### Task objective
Output every line below without omitting or altering anything.

### Data listing
※

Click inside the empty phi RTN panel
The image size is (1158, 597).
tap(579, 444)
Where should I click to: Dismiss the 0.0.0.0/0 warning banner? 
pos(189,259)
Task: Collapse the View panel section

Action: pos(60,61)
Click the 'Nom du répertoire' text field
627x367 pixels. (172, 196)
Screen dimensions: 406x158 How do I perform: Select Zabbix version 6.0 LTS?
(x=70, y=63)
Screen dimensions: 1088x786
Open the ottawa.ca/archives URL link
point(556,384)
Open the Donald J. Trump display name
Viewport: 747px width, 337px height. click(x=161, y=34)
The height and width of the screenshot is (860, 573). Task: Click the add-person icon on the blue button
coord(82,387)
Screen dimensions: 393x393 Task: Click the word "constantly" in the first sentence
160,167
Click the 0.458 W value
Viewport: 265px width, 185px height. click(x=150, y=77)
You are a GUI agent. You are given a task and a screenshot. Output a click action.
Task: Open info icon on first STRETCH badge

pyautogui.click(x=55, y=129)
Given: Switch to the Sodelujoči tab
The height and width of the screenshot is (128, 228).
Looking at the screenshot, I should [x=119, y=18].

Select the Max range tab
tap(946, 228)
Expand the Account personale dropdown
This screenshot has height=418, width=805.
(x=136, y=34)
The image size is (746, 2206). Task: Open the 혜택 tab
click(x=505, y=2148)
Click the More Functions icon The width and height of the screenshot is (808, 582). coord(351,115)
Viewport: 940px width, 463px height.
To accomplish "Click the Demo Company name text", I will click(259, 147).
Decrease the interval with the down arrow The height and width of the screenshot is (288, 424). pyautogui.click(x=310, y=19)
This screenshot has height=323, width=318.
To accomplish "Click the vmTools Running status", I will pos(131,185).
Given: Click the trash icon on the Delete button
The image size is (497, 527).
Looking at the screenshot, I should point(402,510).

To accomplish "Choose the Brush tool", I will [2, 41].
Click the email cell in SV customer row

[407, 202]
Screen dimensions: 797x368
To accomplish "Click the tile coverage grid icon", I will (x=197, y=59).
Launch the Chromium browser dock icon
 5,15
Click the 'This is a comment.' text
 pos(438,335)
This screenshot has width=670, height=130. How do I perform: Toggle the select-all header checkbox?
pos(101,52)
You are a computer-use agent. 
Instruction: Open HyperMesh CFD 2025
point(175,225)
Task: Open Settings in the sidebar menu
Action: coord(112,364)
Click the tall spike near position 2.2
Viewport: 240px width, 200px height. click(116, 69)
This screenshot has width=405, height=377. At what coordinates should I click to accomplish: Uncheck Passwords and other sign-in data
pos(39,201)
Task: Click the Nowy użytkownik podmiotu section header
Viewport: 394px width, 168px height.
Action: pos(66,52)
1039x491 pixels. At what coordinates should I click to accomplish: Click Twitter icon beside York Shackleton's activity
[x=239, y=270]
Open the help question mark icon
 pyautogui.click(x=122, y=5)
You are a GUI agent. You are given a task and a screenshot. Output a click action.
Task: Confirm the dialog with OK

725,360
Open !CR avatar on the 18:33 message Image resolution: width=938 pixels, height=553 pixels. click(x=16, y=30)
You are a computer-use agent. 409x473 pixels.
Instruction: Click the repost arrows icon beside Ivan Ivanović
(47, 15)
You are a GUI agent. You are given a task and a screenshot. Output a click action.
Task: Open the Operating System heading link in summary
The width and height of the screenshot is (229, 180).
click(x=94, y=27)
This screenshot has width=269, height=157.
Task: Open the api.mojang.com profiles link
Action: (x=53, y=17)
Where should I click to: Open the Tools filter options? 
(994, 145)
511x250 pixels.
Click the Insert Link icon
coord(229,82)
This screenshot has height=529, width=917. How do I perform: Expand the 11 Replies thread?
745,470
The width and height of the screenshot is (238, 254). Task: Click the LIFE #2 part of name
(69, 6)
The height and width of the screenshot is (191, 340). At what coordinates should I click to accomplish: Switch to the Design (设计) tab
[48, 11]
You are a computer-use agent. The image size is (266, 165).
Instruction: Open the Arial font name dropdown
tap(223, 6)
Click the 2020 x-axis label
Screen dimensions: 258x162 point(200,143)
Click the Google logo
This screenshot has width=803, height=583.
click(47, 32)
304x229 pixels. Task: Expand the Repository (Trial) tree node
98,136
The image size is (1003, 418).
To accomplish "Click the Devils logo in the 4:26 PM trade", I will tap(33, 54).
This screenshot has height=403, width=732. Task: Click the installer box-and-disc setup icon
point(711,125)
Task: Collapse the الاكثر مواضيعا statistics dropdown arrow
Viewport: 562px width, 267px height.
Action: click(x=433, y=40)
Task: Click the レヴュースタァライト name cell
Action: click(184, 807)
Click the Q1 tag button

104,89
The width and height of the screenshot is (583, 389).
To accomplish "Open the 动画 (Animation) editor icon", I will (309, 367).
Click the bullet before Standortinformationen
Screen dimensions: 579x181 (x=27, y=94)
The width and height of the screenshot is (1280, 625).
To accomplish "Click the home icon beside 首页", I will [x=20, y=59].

※

### Task response
Click inside the empty phi RTN panel
The image size is (1158, 597).
tap(579, 444)
Where should I click to: Dismiss the 0.0.0.0/0 warning banner? 
pos(189,259)
Task: Collapse the View panel section

Action: pos(60,61)
Click the 'Nom du répertoire' text field
627x367 pixels. (172, 196)
Screen dimensions: 406x158 How do I perform: Select Zabbix version 6.0 LTS?
(x=70, y=63)
Screen dimensions: 1088x786
Open the ottawa.ca/archives URL link
point(556,384)
Open the Donald J. Trump display name
Viewport: 747px width, 337px height. click(x=161, y=34)
The height and width of the screenshot is (860, 573). Task: Click the add-person icon on the blue button
coord(82,387)
Screen dimensions: 393x393 Task: Click the word "constantly" in the first sentence
160,167
Click the 0.458 W value
Viewport: 265px width, 185px height. click(x=150, y=77)
You are a GUI agent. You are given a task and a screenshot. Output a click action.
Task: Open info icon on first STRETCH badge

pyautogui.click(x=55, y=129)
Given: Switch to the Sodelujoči tab
The height and width of the screenshot is (128, 228).
Looking at the screenshot, I should [x=119, y=18].

Select the Max range tab
tap(946, 228)
Expand the Account personale dropdown
This screenshot has height=418, width=805.
(x=136, y=34)
The image size is (746, 2206). Task: Open the 혜택 tab
click(x=505, y=2148)
Click the More Functions icon The width and height of the screenshot is (808, 582). coord(351,115)
Viewport: 940px width, 463px height.
To accomplish "Click the Demo Company name text", I will click(259, 147).
Decrease the interval with the down arrow The height and width of the screenshot is (288, 424). pyautogui.click(x=310, y=19)
This screenshot has height=323, width=318.
To accomplish "Click the vmTools Running status", I will pos(131,185).
Given: Click the trash icon on the Delete button
The image size is (497, 527).
Looking at the screenshot, I should point(402,510).

To accomplish "Choose the Brush tool", I will [2, 41].
Click the email cell in SV customer row

[407, 202]
Screen dimensions: 797x368
To accomplish "Click the tile coverage grid icon", I will (x=197, y=59).
Launch the Chromium browser dock icon
 5,15
Click the 'This is a comment.' text
 pos(438,335)
This screenshot has width=670, height=130. How do I perform: Toggle the select-all header checkbox?
pos(101,52)
You are a computer-use agent. 
Instruction: Open HyperMesh CFD 2025
point(175,225)
Task: Open Settings in the sidebar menu
Action: coord(112,364)
Click the tall spike near position 2.2
Viewport: 240px width, 200px height. click(116, 69)
This screenshot has width=405, height=377. At what coordinates should I click to accomplish: Uncheck Passwords and other sign-in data
pos(39,201)
Task: Click the Nowy użytkownik podmiotu section header
Viewport: 394px width, 168px height.
Action: pos(66,52)
1039x491 pixels. At what coordinates should I click to accomplish: Click Twitter icon beside York Shackleton's activity
[x=239, y=270]
Open the help question mark icon
 pyautogui.click(x=122, y=5)
You are a GUI agent. You are given a task and a screenshot. Output a click action.
Task: Confirm the dialog with OK

725,360
Open !CR avatar on the 18:33 message Image resolution: width=938 pixels, height=553 pixels. click(x=16, y=30)
You are a computer-use agent. 409x473 pixels.
Instruction: Click the repost arrows icon beside Ivan Ivanović
(47, 15)
You are a GUI agent. You are given a task and a screenshot. Output a click action.
Task: Open the Operating System heading link in summary
The width and height of the screenshot is (229, 180).
click(x=94, y=27)
This screenshot has width=269, height=157.
Task: Open the api.mojang.com profiles link
Action: (x=53, y=17)
Where should I click to: Open the Tools filter options? 
(994, 145)
511x250 pixels.
Click the Insert Link icon
coord(229,82)
This screenshot has height=529, width=917. How do I perform: Expand the 11 Replies thread?
745,470
The width and height of the screenshot is (238, 254). Task: Click the LIFE #2 part of name
(69, 6)
The height and width of the screenshot is (191, 340). At what coordinates should I click to accomplish: Switch to the Design (设计) tab
[48, 11]
You are a computer-use agent. The image size is (266, 165).
Instruction: Open the Arial font name dropdown
tap(223, 6)
Click the 2020 x-axis label
Screen dimensions: 258x162 point(200,143)
Click the Google logo
This screenshot has width=803, height=583.
click(47, 32)
304x229 pixels. Task: Expand the Repository (Trial) tree node
98,136
The image size is (1003, 418).
To accomplish "Click the Devils logo in the 4:26 PM trade", I will tap(33, 54).
This screenshot has height=403, width=732. Task: Click the installer box-and-disc setup icon
point(711,125)
Task: Collapse the الاكثر مواضيعا statistics dropdown arrow
Viewport: 562px width, 267px height.
Action: click(x=433, y=40)
Task: Click the レヴュースタァライト name cell
Action: click(184, 807)
Click the Q1 tag button

104,89
The width and height of the screenshot is (583, 389).
To accomplish "Open the 动画 (Animation) editor icon", I will (309, 367).
Click the bullet before Standortinformationen
Screen dimensions: 579x181 (x=27, y=94)
The width and height of the screenshot is (1280, 625).
To accomplish "Click the home icon beside 首页", I will [x=20, y=59].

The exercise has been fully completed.